Patients with active RA had marginally lower Tfr cell frequency than patients with inactive RA, but the difference was not significant. In spite of this, negative correlation was identified between the frequency of circulating Tfr cells and disease activity (DAS28-CRP). With the increased proportion of Tfh subsets and decreased percentage of Tfr cells, ratios of Tfh/Tfr were significantly increased in patients with RA, although no differences in the ratios were found between patients with active RA and those with inactive RA. In addition, Tfh/Tfr ratio was positively correlated with the DAS28-CRP. These results suggested that the imbalance of Tfh and Tfr cells might contribute to the breakdown of self-tolerance in RA, thus serving as a potential target for therapy and a meaningful tool for disease evaluation.

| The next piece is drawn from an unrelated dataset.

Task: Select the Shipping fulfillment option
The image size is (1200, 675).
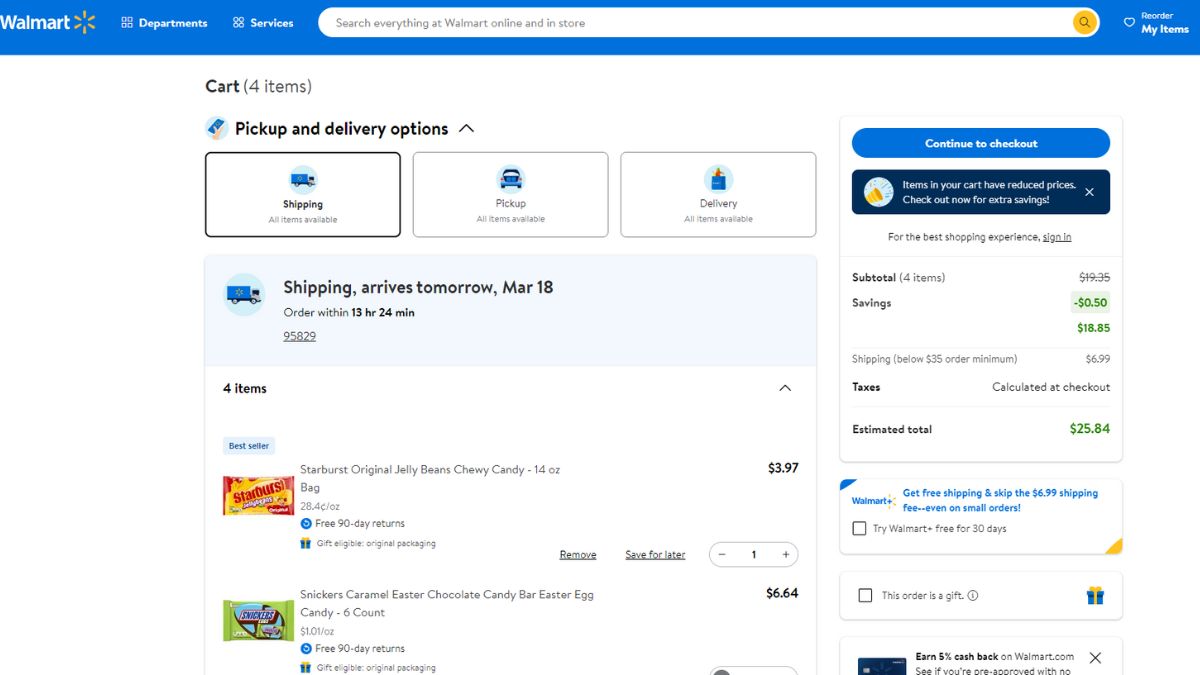Action: click(x=303, y=195)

STAT3 has been reported as a positive regulator of Tfh cell differentiation. Mice with STAT3 deficiency or humans with functional STAT3 impairment have been reported to have reduced numbers of Tfh cells and an attenuated B cell response [37, 38]. Phosphorylation of STAT3, a marker of the activation of STAT3 pathways, has been reported to be activated mainly by IL-6, which induces Tfh differentiation and IL-21 production [38, 39]. In the present study, we observed significantly up-regulated expression of pSTAT3 in peripheral Tfh cells, as expected after being stimulated with IL-6, and significantly increased serum IL-6, especially in patients with active RA. Meanwhile, there was positive correlation between pSTAT3 expression and serum IL-6, which was consistent with the research of Deng et al. [40]. Further analysis revealed that pSTAT3 expression was positively correlated with circulating Tfh cell frequency, but there was no correlation between pSTAT3 expression and Tfh/Tfr ratio. Taken together, these results demonstrated that elevated serum IL-6 might be pivotal in promoting the imbalance of Tfh and Tfr cells in patients with RA, via activation of the STAT3 signaling pathway by induction of pSTAT3, so as to participate in the development and progression of RA.

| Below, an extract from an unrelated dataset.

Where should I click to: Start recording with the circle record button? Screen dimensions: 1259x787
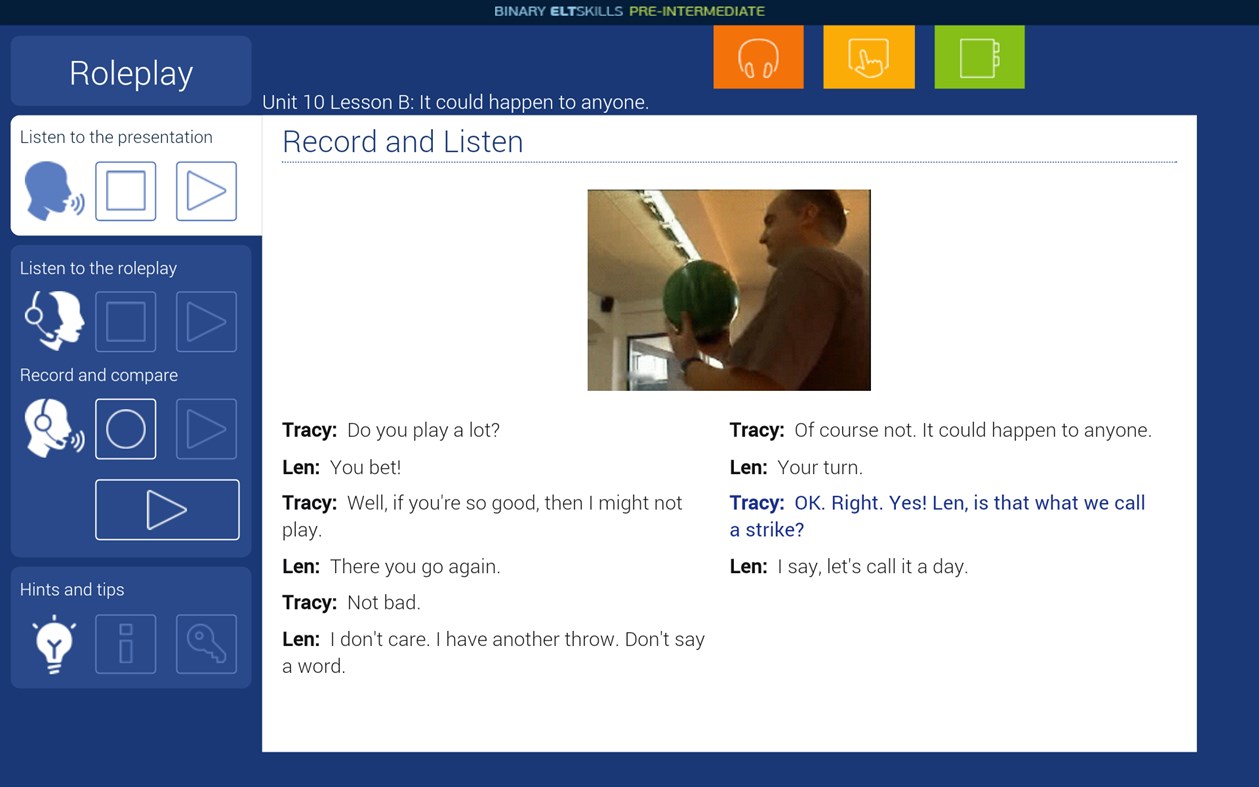(x=126, y=428)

Of note, although positive correlation was identified between the expression of pSTAT3 and circulating Tfh cell frequency, there was no correlation between pSTAT3 expression and PD-1, ICOS, or IL-21 expression. These results suggested that the up-regulated expression of pSTAT3 might mainly contribute to the increase in Tfh cell frequency but had no obvious effects on the expression of PD-1, ICOS, or IL-21 in Tfh cells in RA.

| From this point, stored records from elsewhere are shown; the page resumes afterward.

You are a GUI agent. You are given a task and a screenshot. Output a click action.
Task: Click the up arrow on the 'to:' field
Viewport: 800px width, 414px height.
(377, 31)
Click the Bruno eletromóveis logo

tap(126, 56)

Despite all the important findings of this study, there are some limitations as well. In addition to PD-1 and ICOS, the chemokine receptors CXCR3 and CCR6 are also commonly used markers that define Tfh subsets, namely Tfh1, Tfh2, and Tfh17 [41]. These Tfh subsets are reported to exert different helper functions to B cells, which makes their exploration highly significant; these will be pursued in our future studies.

Conclusions

To the best of our knowledge, this is the first report to demonstrate the imbalance of Tfh subsets and Tfr cells in patients with RA. Increased Tfh cell percentages and decreased Tfr cell frequencies resulted in elevated Tfh/Tfr ratios. Augmented capacity of the circulating Tfh cells to secrete IL-21 and imbalance of Tfh/Tfr cells might contribute to the breakdown of self-tolerance in RA, and thus serve as a potential target for therapy and a meaningful tool for disease evaluation. Enhanced IL-6/pSTAT3 signaling might be potent in promoting the Tfh/Tfr imbalance, mainly via promotion of Tfh cells, and the immunopathogenesis of RA.